Hockey pundits are as whacked as hockey fans
It hasn’t even been 24 hours yet, and the P.K. Subban trade to the Nashville Predators for Shea Weber is still reverberating like the aftershock of an earthquake, not only in Montreal, but the tremors are being felt in every rink of the NHL. NHL fandom has exploded on Twitter, Facebook and other social media platforms. Everybody has an opinion and they are not shy of sharing how they feel.
First it was BrExit not even a week ago, and now it is Subbanexit
We have seen the past week the effects and the opinions of economists, politicians, investors, business leaders and the average citizen on the street, all having opinions about BrExit and how awful it all is. The few sane BrExit advocates continue to be demonized by people who cannot comprehend how this vote even went the way it did and some even want to undo the democratic process to do it. That is not going to change the reality. BrExit is what it is. Get used to it. It is the new reality.

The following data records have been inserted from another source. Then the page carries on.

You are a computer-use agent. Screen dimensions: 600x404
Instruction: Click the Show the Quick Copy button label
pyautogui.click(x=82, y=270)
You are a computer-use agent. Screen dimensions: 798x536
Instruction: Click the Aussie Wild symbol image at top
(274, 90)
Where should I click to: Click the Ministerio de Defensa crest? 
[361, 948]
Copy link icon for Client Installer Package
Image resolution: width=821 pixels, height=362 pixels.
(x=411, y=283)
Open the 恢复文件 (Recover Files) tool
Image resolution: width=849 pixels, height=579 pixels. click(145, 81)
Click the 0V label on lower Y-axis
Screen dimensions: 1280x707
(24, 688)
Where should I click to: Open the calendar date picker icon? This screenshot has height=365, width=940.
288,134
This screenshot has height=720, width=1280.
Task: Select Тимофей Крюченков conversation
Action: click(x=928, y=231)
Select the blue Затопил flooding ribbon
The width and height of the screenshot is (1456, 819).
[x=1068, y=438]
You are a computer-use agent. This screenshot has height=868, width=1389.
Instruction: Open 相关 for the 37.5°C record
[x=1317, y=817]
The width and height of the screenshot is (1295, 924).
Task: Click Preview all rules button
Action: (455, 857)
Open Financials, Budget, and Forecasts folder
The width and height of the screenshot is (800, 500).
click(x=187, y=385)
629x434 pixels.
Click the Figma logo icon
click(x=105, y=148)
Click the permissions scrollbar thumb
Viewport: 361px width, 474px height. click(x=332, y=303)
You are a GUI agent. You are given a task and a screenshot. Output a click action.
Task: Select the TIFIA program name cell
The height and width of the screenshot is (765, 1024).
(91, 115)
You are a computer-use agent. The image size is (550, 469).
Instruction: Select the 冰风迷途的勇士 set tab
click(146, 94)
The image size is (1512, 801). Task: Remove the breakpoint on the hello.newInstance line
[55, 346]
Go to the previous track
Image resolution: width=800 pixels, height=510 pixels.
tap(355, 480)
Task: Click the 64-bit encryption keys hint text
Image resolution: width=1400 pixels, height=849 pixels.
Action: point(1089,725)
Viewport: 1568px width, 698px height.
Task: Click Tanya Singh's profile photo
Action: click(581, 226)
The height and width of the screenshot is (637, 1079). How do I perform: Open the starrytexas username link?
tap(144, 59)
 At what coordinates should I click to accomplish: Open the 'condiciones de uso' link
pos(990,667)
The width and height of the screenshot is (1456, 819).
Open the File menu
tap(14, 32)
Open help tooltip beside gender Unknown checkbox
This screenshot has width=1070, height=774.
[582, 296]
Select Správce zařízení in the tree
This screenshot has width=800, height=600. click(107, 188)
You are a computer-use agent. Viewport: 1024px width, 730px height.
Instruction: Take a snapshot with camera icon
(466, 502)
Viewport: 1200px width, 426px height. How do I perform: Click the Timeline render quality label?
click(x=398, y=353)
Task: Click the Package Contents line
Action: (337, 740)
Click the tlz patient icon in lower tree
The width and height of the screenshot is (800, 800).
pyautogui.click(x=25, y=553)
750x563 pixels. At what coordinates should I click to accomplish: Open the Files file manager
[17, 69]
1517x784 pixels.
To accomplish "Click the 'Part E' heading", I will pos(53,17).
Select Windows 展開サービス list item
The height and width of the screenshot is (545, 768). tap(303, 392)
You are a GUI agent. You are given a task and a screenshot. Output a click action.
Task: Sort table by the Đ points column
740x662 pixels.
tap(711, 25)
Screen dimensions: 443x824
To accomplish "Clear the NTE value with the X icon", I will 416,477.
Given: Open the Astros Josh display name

The new reality in Montreal is that Subban is no longer a Hab. He is gone. Get used to it. It is the new reality. And, no, I am not in cahoots with the Habs management and I am not on their payroll. I am a fan. A “team” fan. There is a difference between being a fan of players, to being a “team” fan.
The story goes that Subban was being spoken of as a possible trade during the spring and at the draft
The GM of the Habs, Marc Bergevin, is certainly under the microscope for this trade. It has been said that Bergevin’s career as a GM will be defined by this deal. I don’t think so. Bergevin’s legacy will be revealed and evaluated by what he does to win the cup, to bring a 25th Stanley Cup to Montreal. As it has already been stated over and over, the window is open now for the Habs to put the few missing pieces in place to contend for a cup. Carey Price, IF he fully recovers from the multiple knee injuries he has suffered the last couple of seasons, will be the last line of defense and he can only do it for so many seasons. His knees are damaged goods. How good will he be, no one knows for sure. But the Habs have him in net. They have a decent defense and they need a couple of power forwards. IF they get the right pieces, they will be able to contend. Both Bergevin and Therrien, the coach want a dependable anchor on the defense, and that is why this trade took place. Subban was not the guy. Subban was NEVER going to be that guy. He is too flashy, too offensive and because of that he is a defensive liability. He cost the Habs games by his breakdowns in his own zone. I used to cringe watching games with Subban on the ice in the last five minutes of a period, especially the third. Well, no more of that now. That is now what the Predators have to look forward to, and they are welcome to it. Subban will not change. He is uncoachable, almost as much as Ovechkin. Some players are too skilled and talented for their own good and forget that hockey is a team sport.
I have scoured the news and the pundits are nuts and they forget one thing
Much like the Remain Campaign with BrExit, the pundits critical of this trade between the Montreal Canadiens and the Nashville Predators, are quick to point out the merits of their favorite player, Subban, and dismiss out of hand what Shea Weber and his contract bring to the table, just like the Remain EU crowd dismissed what the UK can do outside of being an EU member. The hockey know it alls all claim that the Habs pulled one of their worst trades in franchise history.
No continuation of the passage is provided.